PROVIDED INFORMATION Block Start
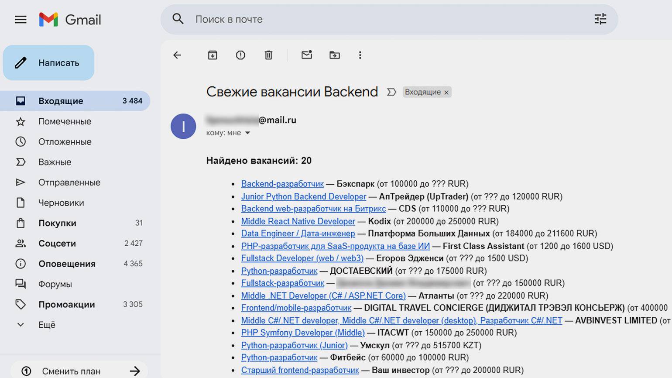672x378 pixels.
Task: Remove the Входящие label from email
Action: point(446,93)
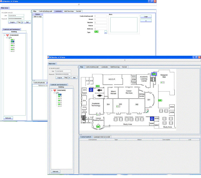Click the green exit sign right of room 301
The image size is (201, 178).
click(160, 100)
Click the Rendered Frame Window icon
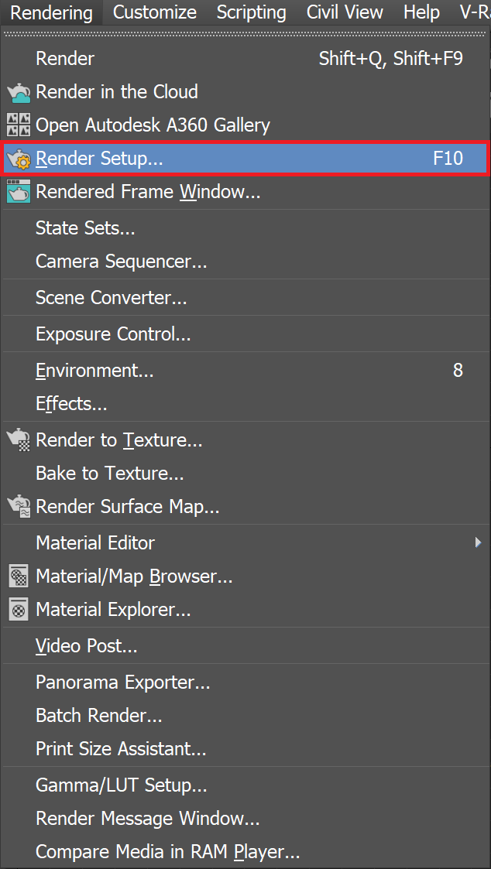Image resolution: width=491 pixels, height=869 pixels. [17, 191]
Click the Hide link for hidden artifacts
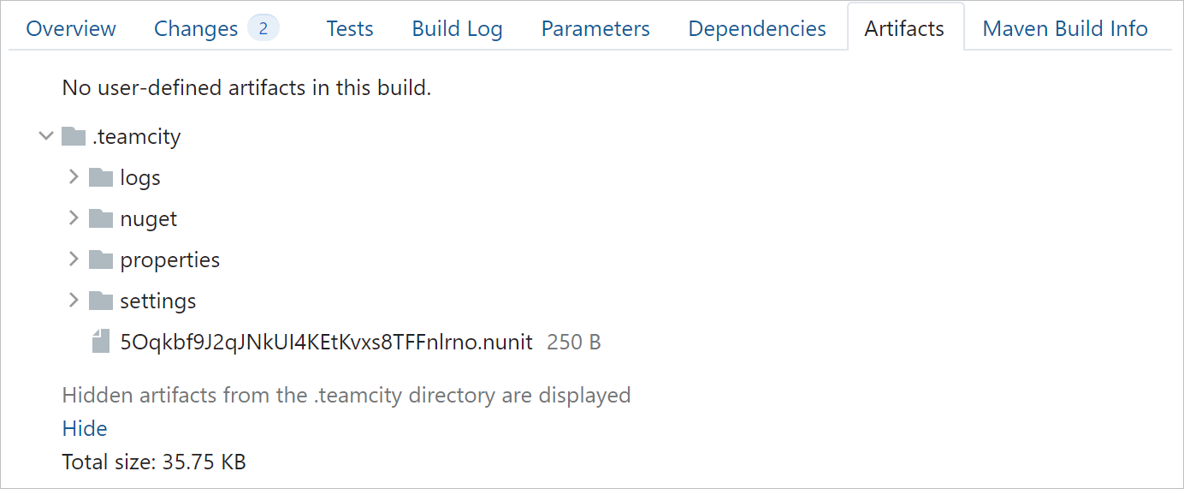The height and width of the screenshot is (489, 1184). pos(85,429)
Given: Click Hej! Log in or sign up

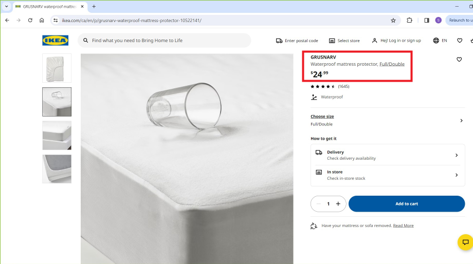Looking at the screenshot, I should pyautogui.click(x=396, y=41).
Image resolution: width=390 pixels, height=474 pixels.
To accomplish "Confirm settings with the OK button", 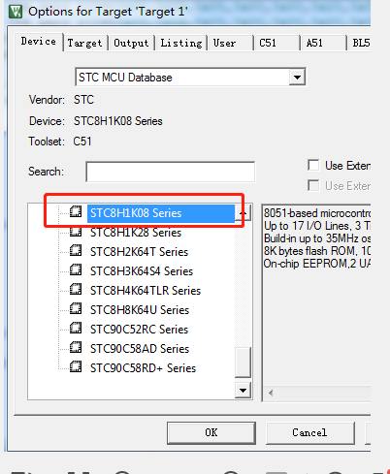I will pyautogui.click(x=211, y=432).
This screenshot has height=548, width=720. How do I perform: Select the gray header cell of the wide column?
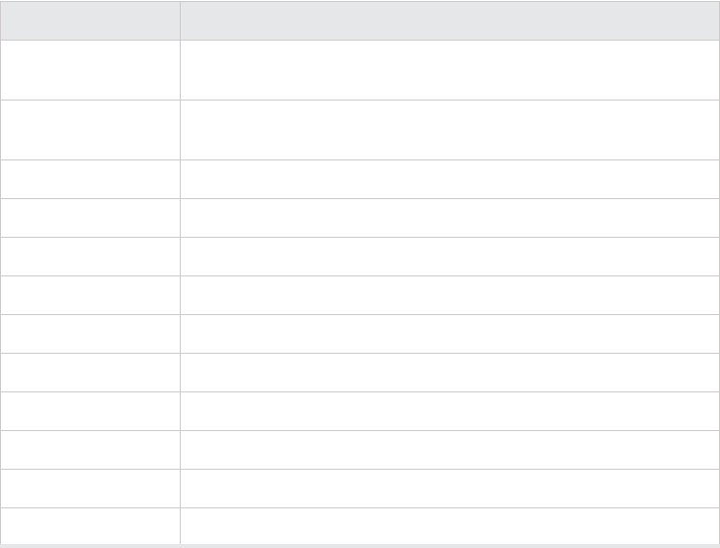(x=449, y=20)
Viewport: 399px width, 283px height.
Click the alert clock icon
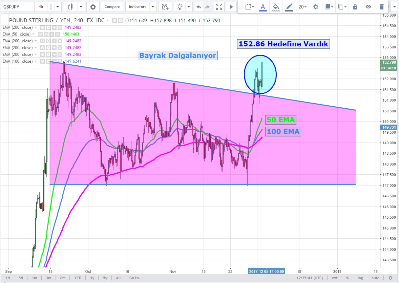(x=165, y=7)
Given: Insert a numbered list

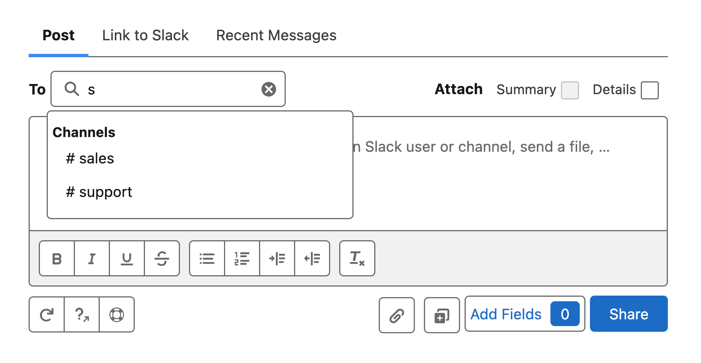Looking at the screenshot, I should tap(242, 259).
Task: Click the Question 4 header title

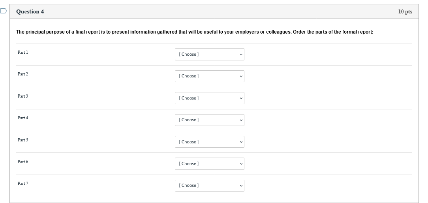Action: (30, 12)
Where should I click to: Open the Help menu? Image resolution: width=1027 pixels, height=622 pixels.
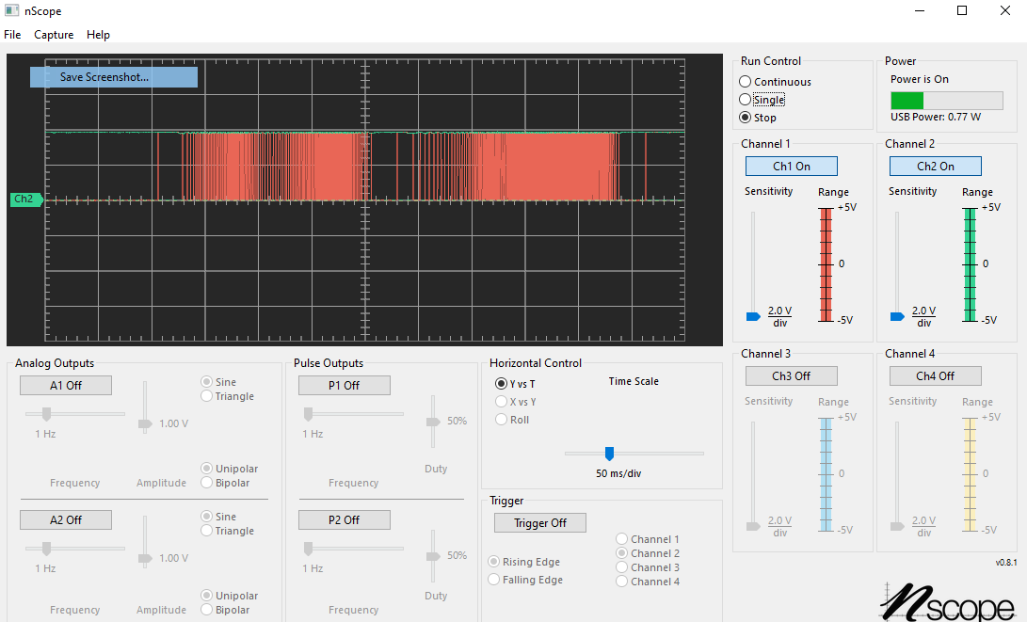point(98,35)
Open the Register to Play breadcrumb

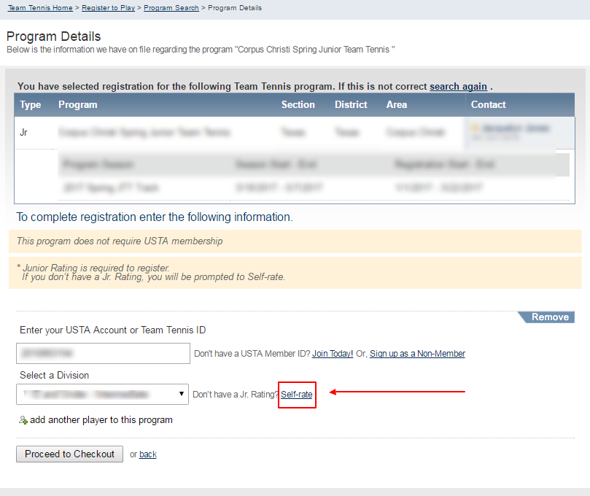[x=106, y=8]
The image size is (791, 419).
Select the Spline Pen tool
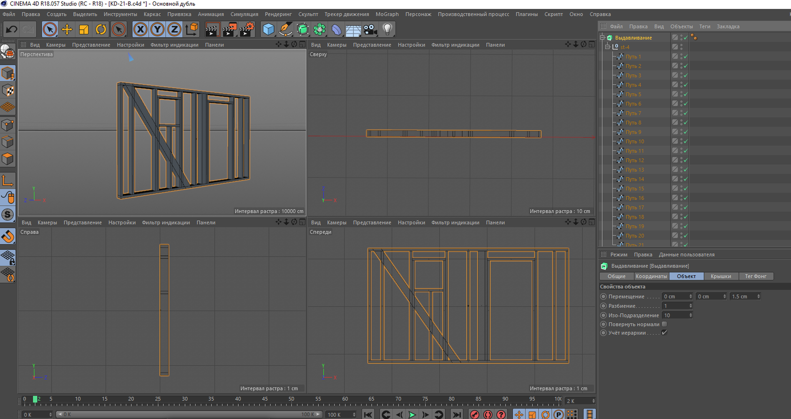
PROVIDED INFORMATION Block End
▶ TASK INSTRUCTIONS
Transcribe nothing but the lines from the one containing "This screenshot has" through the final line of the records, exactly as written and without pictures.

▶ ANSWER TO THE PROBLEM
This screenshot has height=548, width=720. How do I perform: Select the gray header cell of the wide column?
(x=449, y=20)
Viewport: 399px width, 283px height.
Click the alert clock icon
(x=165, y=7)
Given: Insert a numbered list

Looking at the screenshot, I should tap(242, 259).
Task: Click the Question 4 header title

Action: (30, 12)
Where should I click to: Open the Help menu? Image resolution: width=1027 pixels, height=622 pixels.
point(98,35)
Open the Register to Play breadcrumb

[x=106, y=8]
The image size is (791, 419).
Select the Spline Pen tool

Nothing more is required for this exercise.